**WHAT YOU HAVE TO DO**
With the pictures left out, reproduce exactly the lines from the one containing "Open three-dot menu" through the final line of the entries.

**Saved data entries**
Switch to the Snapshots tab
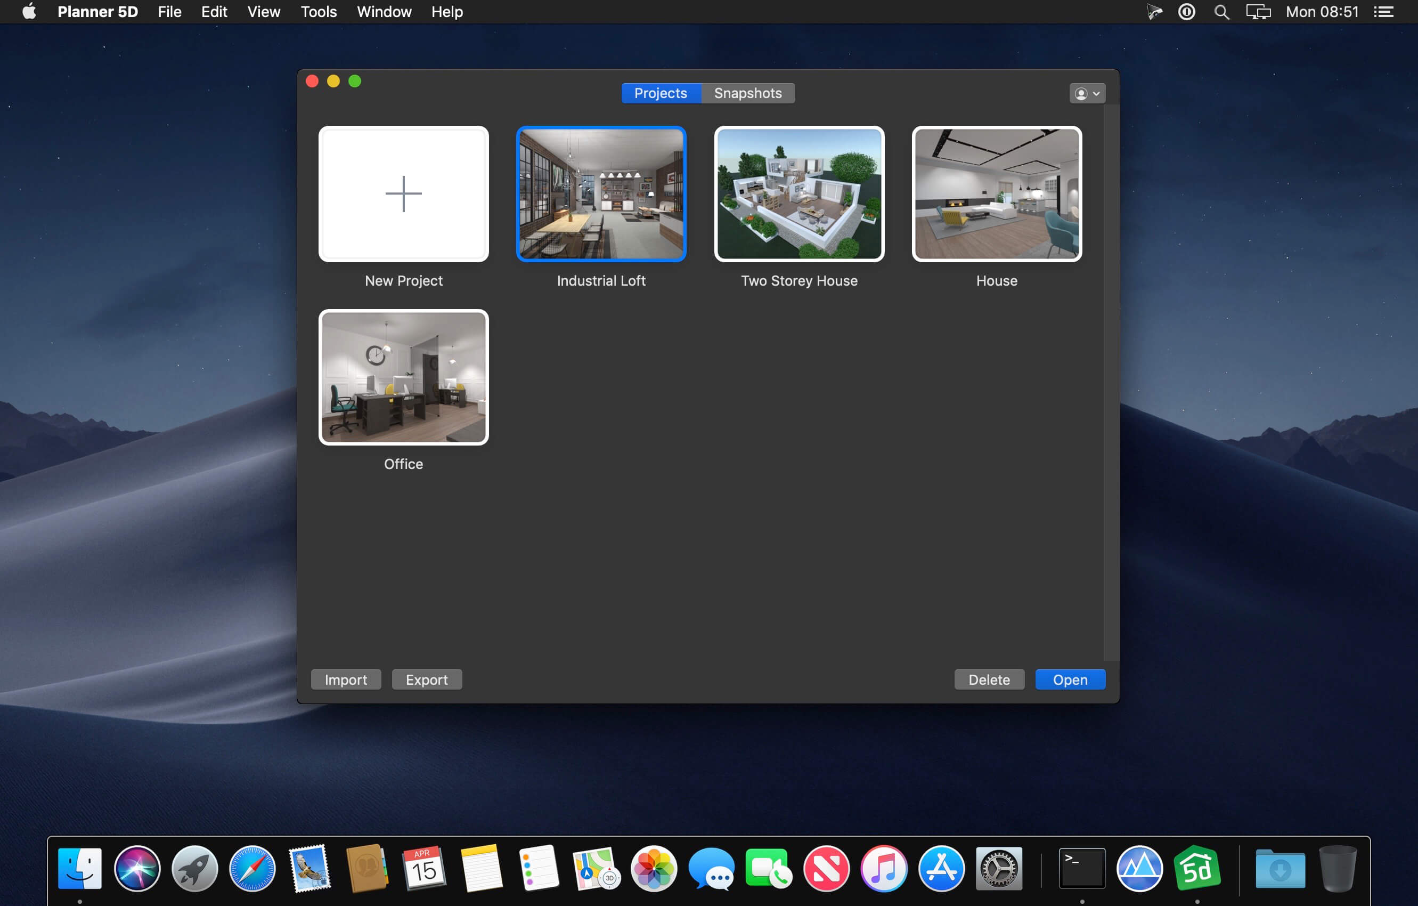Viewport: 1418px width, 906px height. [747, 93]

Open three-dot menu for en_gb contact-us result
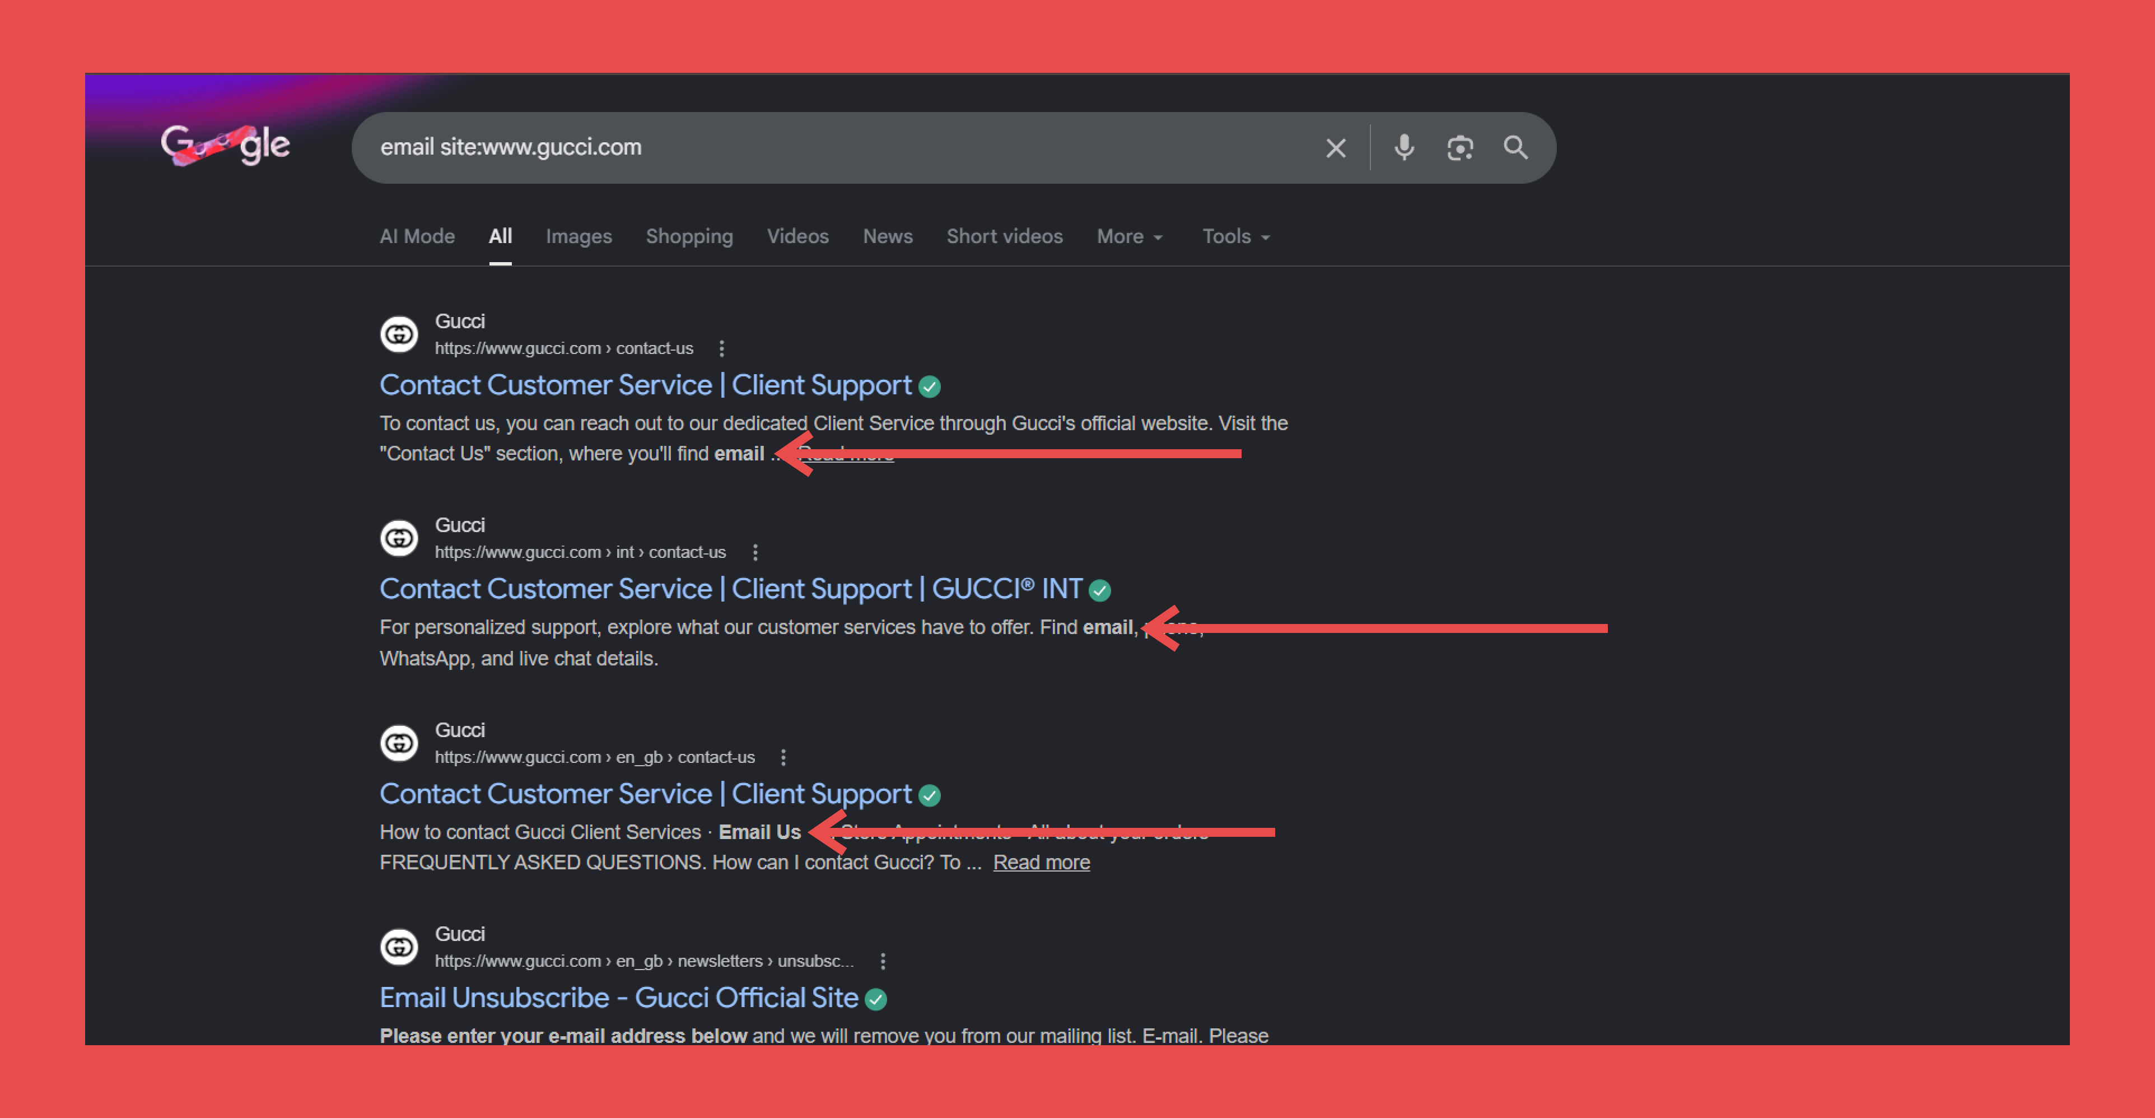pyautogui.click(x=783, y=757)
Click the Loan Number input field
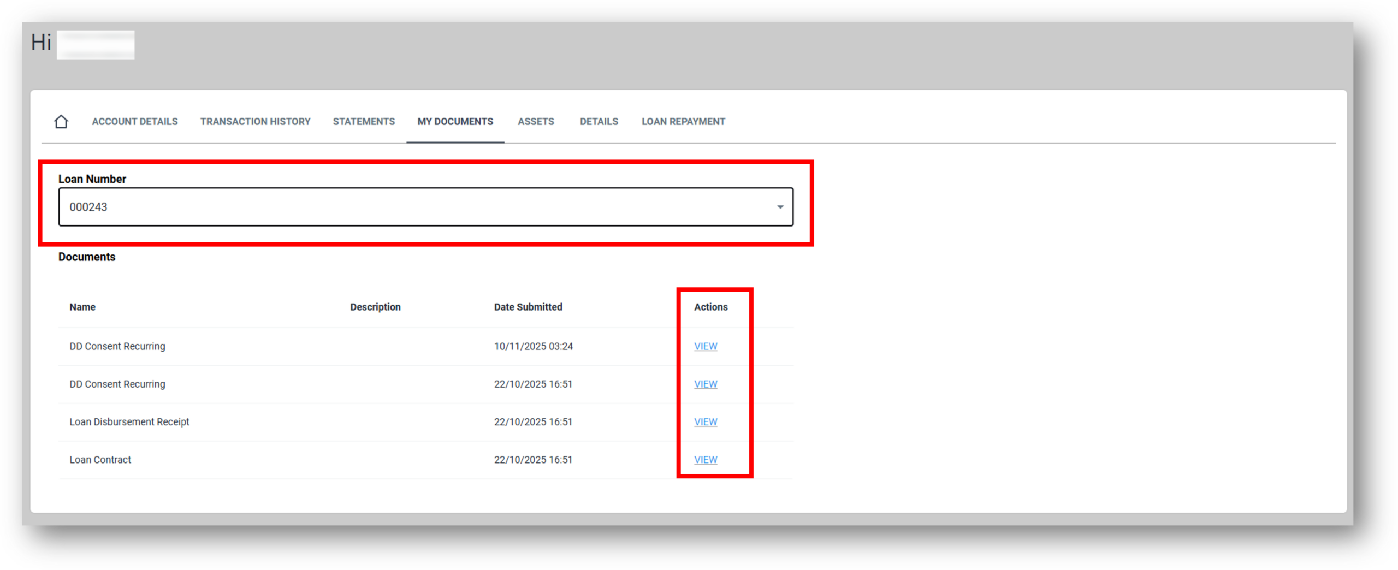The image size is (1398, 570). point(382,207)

**RESULT**
Open three-dot menu for en_gb contact-us result
pyautogui.click(x=783, y=757)
Click the Loan Number input field
The image size is (1398, 570). point(382,207)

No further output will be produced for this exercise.